Thursday, December 17, 2009

Moments

Met with a few friends today evening. This small bunch - a guy in his 50's, a girl (girl? woman I guess) in her late 30's and another couple of guys 25-35. And me. We drank, ate and talked. Talked about days younger, when all of us were upto comparatively more "no-good" in life. Swapping stories and experiences, travel anecdotes. With music running in the back-ground all the time. Somehow felt like I had my first ever grown-up evening.

And then on the way back, I was driving at my usual crazy speed, keeping up with the crowd when I saw some cops lights glowing in the distance. I didn't really want to slow down the others behind me. But didn't want to be speeding right next to the cop either. So came down to this speed which I thought was a moderate balance (still above the speed limit but not by much). Seconds later I realized I was no longer in a crowd - all the other drivers had slowed down much more leaving me all by myself! suddenly bare from the crowd I was surrounded by just moments ago. Of-course I didn't get a ticket but I did have a good laugh looking back into the rear-view mirror.

Nice evening. Wish I had pictures of it.

Tuesday, December 15, 2009

Bend in the Road

Going on the train from NJ to New York, NY you come across a curve in the track where you cross this building real close. Its the corner of the building and the first time I was sure we were very close, too close for my comfort. But ever since I am in the habit of looking forward for this turn. It gives you a good view of the tail end of the train and perhaps a peak into the building.

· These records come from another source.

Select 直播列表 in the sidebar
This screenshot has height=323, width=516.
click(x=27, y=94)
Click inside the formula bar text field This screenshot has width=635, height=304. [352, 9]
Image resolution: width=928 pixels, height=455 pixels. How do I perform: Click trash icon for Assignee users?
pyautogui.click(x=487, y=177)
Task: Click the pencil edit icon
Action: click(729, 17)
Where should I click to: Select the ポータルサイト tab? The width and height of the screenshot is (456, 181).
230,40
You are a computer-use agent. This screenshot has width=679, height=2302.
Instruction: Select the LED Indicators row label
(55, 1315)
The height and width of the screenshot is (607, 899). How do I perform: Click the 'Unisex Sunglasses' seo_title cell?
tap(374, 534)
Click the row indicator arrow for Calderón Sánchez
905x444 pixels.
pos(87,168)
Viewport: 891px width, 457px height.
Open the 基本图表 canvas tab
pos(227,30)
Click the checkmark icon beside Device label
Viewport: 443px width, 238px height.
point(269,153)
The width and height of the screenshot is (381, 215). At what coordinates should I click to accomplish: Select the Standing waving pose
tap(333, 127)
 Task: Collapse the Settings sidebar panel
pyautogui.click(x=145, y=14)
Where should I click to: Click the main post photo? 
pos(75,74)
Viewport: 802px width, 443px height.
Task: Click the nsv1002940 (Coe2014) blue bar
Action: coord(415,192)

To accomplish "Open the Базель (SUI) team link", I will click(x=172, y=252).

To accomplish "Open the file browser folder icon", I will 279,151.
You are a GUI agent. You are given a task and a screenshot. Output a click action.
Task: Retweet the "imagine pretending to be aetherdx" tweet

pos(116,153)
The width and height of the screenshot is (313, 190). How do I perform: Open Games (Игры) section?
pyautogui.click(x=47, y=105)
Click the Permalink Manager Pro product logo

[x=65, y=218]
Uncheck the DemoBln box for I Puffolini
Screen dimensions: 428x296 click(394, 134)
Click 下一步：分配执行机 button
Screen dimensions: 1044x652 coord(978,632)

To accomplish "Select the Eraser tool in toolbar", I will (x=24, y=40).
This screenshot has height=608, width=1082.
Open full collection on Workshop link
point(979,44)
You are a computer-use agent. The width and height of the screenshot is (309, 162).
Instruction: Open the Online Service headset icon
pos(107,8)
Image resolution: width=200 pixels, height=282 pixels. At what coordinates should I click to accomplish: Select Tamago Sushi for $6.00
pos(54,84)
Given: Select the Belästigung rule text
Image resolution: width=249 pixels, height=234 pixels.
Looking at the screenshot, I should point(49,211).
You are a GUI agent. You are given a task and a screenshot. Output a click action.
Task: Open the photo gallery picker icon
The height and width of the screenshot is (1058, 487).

In life too most often its not until I arrive at a curve that I notice what a good stretch I've been having. I guess every change gives a good perspective of what has been and maybe a glimpse of what is to come. Just like how right at this moment after reading what I have already written I feel its soo preachy but hadn't thought so a moment ago while I was writing it down! :D

Anyhow, I will attribute this change in mood to the drawing to close of the year. Happy holidays everyone! Make merry and a ton of good memories.

Monday, December 14, 2009

Treats

Cadbury's Eclairs. Those were my favorite treats as a kid. We used to get some every so often and I used to relish every slurp of the toffee. And then came Nutties. What all I would have done for each crunchy bite of those! Nanna used to indulge us quite a bit and so I might have ended up trying most of the range of chocolates offered by Cadbury's. With Amma treats mostly translated to some sweet or dish she would make for us. My favourite is boorillu. Even to this day she makes them on my b'day if we happen to spend it together.

These days I get my treats from a very unexpected source - my colleague in the lab. His brother happens to be employed in a Hong Kong bakery (Kee Wah) and they make these really delicious buns/cookies. So when I happen to be working in the same lab as my colleague at coffee-break time, he graciously shares his stash for the day and once more the treat never fails to delight.

Tuesday, December 8, 2009

Photos

Simply love them; could waste hours reminiscing over pictures. Somehow they seem to capture the best of moments. And encapsulate a part of time, giving you back that fleeting moment once more everytime you look at the photo.
On all my trips back home, I never miss browsing through all those albums Amma stocks safely under lock and key. Albums filled with black and white photos which slowly progress to colour and now to digital format. Prefer the paper photos though. Somehow more tangible. The more the time elapsed since the photo the more valuable it becomes - I simply dote on all the black & whites!
Should remember to get some prints of my digital photos one of these days. And buy a camera. Surprisingly for one who loves browsing photos I don't own a camera currently!

Wednesday, December 2, 2009

Sounding Board

As a child I never contemplated. As a teenager I had too many siblings and cousins; things happening to ever waste time sitting and brooding. During undergrad there were a handful of friends who I could turn to to talk my mind. And Akka. I'm very fortunate to have my sister (though my actions often contradict this statement, it is nevertheless very true). I spent grad years on countless phone conversations and long chat sessions with friends and family. Which continued on into the first couple of working years.

And then people started drifting. It had started early on; right after school but was gradual till now. Now I hardly trust anyone to understand or share my concerns. In a way I've become more reclusive too. Not that I'm trying to hide from others; just that I'm not over-boarding my thoughts on them. But still once in a while I miss those carefree conversations when I could thoughtlessly talk of what was bugging me the most. I miss my sounding boards.